Bruce Griffy, AHWD, e-PRO, broker-owner of Westside Realty in Clarksville, Tenn., snapped up seven .realestate URLs during the NAR presale, reflecting the specific areas he serves: Clarksville.realestate; FortCampbell.realestate; Woodlawn.realestate; StewartCounty.realestate; KentucklyLake.realestate; Sango.realestate; and DoverHomes.realestate. Griffy currently is building out landing pages for each site with information about the community, homes for sale, and market reports—and of course, his brokerage’s branding.
He plans to use these URLs in conjunction with his BruceGriffy.realtor website, which houses his professional bio and real estate blog. Griffy says all of these sites will help him make his branding more consistent. “I know the value of these domain names,” he says. “Once I have the system all set up, it’ll set me apart as the go-to person in my area.”
In addition to geographic areas, Dennis Saffell, ALC, broker-owner of Coldwell Banker Mountain Properties in Winter Park, Colo., also plans to use .realestate URLs to market his niche expertise. Saffell, who specializes in selling ranch properties, has purchased 11 .realestate URLs, including ranch.realestate. He hopes to launch all of the sites, which are currently under development, by the beginning of 2019.
Saffell says the .realestate presale has enabled him to purchase the most-sought URLs for lower prices. For example, he bought Denver.realestate—an in-demand URL for a large market—for a $5,000 premium during NAR’s presale. (Highly coveted .realestate domain names are sold at a higher cost.) Compare that to the prominent Denver.com, which a local practitioner snagged for $5 million in 2012. “Plus, the Denver.realestate URL is cleaner and says exactly what it is by tying back into real estate,” Saffell says. “There are so many .coms, but the industry-specific ones—like .realestate, .travel, .health—are more relevant and content-specific. The URLs show the relevancy for those searching for information on real estate. There’s no confusion on what it is and what it’s about.”
Domain Extensions Grow in Importance
The marketplace for traditional domains has become overcrowded, so demand for domain extensions such as .realestate is growing as businesses try to set themselves apart on the internet.
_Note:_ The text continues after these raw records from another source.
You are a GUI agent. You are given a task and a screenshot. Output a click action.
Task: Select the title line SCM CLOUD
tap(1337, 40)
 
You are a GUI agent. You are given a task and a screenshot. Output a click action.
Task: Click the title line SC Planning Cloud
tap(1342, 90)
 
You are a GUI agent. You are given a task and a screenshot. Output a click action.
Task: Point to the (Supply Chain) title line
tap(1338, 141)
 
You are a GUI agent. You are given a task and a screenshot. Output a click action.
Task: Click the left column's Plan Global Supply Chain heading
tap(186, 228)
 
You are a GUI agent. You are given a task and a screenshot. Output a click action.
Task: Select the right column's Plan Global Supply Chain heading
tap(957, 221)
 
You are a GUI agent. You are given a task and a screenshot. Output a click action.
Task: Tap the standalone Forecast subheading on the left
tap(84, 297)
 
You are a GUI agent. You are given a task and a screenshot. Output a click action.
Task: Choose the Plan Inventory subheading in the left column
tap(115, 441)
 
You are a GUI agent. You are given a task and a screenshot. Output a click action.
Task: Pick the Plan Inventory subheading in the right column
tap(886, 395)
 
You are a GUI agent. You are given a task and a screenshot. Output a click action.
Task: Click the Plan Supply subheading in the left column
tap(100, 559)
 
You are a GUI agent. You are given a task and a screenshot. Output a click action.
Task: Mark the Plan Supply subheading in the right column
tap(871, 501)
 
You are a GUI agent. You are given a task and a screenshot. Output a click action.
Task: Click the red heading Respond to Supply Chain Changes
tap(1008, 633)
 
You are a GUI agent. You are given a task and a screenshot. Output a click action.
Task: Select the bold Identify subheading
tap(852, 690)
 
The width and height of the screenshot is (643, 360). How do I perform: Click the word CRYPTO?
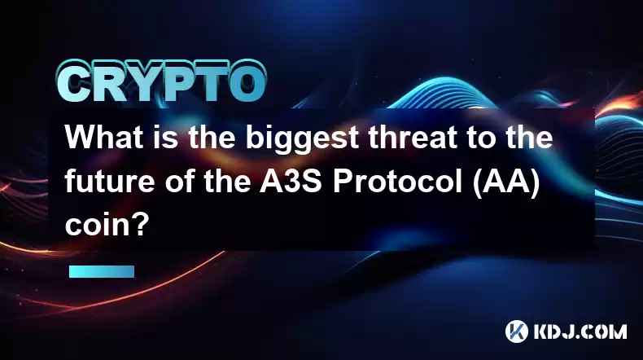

Top-level domains, such as .bank, .science, and .realtor™, became available starting in 2014, making it possible to better tie the top level of a domain—what comes after the period—to an industry to help businesses carve out their targeted audience. However, owners of top-level domains are still grappling with keeping “squatters” from hijacking popular URLs for resale.Regardless, domain registrar GoDaddy and more than 20 other registrars, which will begin selling .realestate URLs after the NAR presale, are anticipating wide international appeal for the domain. “The real estate market is always pushing innovation, from virtual reality walkthroughs to leveraging the cloud for transactions and now domain name extensions,” Paul Bindel, GoDaddy senior director of product marketing, said in a statement. “The beauty of .realestate is that it tells visitors exactly what to expect when they visit the site. It’s memorable, easy to spell, and descriptive—all great traits for a domain name.”